For Last Minute Gift Givers: Don't be afraid to be cliche! If you've got a guitar and a little bit of musical talent, stand outside your Valentine's window and play their favorite song (or at least one of the songs you know how to play!)

"I'm definitely in love with you"

If you've been with someone for a while and have already been through all the tiny, romantic instances of Valentines Day, then just have fun on February 14th! Don't stress out over getting a meaningful gift or tons of chocolates or the biggest bouquet of flowers you can possibly find - instead just enjoy the time spent with your Valentine! In this case, your gift can be something as simple as a tiny little diary, for those Valentines who love to write, or a vintage apron for the epicurean connoisseur. Be simple in your gift and instead make the day spent together spectacular!
For Last Minute Gift Givers: Make paper dolls that look just like you and your sweetie and trade them so you can both carry each other around all the time.

Stay beautiful, angels, and have the most beautiful, love-soaked day possible.

--- Given data ---
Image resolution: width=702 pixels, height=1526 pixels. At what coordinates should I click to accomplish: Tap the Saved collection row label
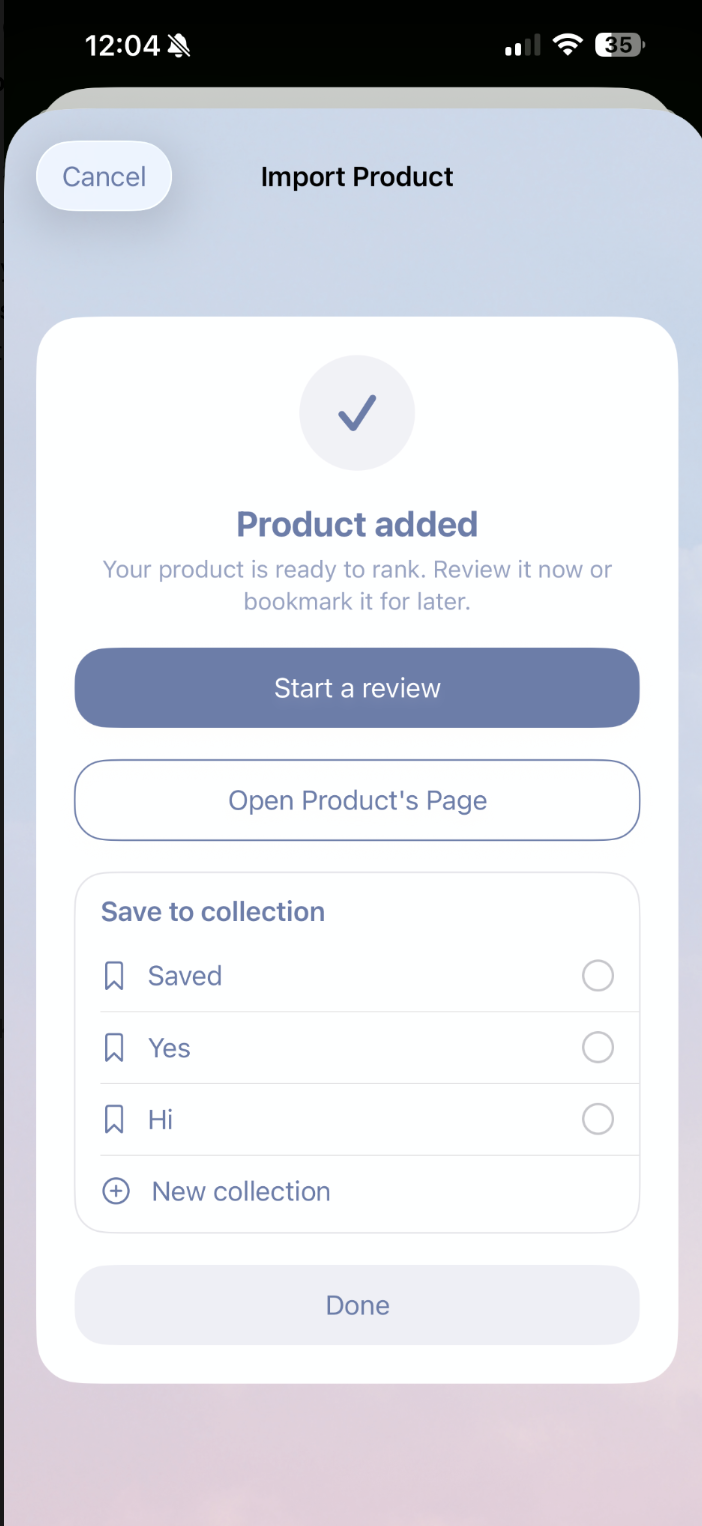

--- Written instruction 1 ---
Reproduce the Valentine's Day gift text between "For Last Minute Gift Givers: Don't" and "spent together spectacular!", inclusive.
--- Written instruction 2 ---
Extend the Valentine's Day gift text, starting after its last sentence.

--- Reply 1 ---
For Last Minute Gift Givers: Don't be afraid to be cliche! If you've got a guitar and a little bit of musical talent, stand outside your Valentine's window and play their favorite song (or at least one of the songs you know how to play!)

"I'm definitely in love with you"

If you've been with someone for a while and have already been through all the tiny, romantic instances of Valentines Day, then just have fun on February 14th! Don't stress out over getting a meaningful gift or tons of chocolates or the biggest bouquet of flowers you can possibly find - instead just enjoy the time spent with your Valentine! In this case, your gift can be something as simple as a tiny little diary, for those Valentines who love to write, or a vintage apron for the epicurean connoisseur. Be simple in your gift and instead make the day spent together spectacular!

--- Reply 2 ---
Penelope ♥

Saturday, February 7, 2009

Currently Digging

Japanese Lolita style

Upon purchasing, receiving, and falling in love with this incredibly dazzling Baby, The Stars Shine Bright skirt, I've realized that there is truly no fashion subculture so comprehensively unique than that of Japanese Lolita style. Sure, anyone who's hung around this tiny little wonderland that is Cocoa for longer than a few days will already know that I'm constantly digging Lolita style, but as of right now I feel the need to reiterate it with a little more oomph - no other genre of clothing has redefined fashion and the lifestyle that comes with it as creatively and eloquently as this tiny little craze has. Lolita style consists of making little kid clothes for big kids, it's a silky whipped-cream and pink cherry topped slice of pie to tide over your inner child, and wearing its clothes give you the kind of thrill that only frilly dresses and big pink headbows could provide.

Doorstop novels
For those who don't already know, I'm an obsessively avid reader who practically lives in the library, but recently the novels I've been throwing myself into have been more like long-term relationships than two-day flings. Usually I read about three or four 300-page novellas at once, but as of late I've been falling in love with gigantic, 800-page epics so thick that they could be used as doorstops. From Steinbeck's East of Eden to Dantec's Babylon Babies, these gargantuan life stories stretch through whole generations, capturing every tiny moment in a different time, a different place, a different world. There's something so comforting about toting around a book that thick - it's almost like carrying an infant in the womb, protecting it and nurturing it, accepting it as a distant yet forever part of your world when you finally do turn that last page and set it free. Everyone should read at least a hundred books like these, or at least use them to prop open doors and steady wobbly tables!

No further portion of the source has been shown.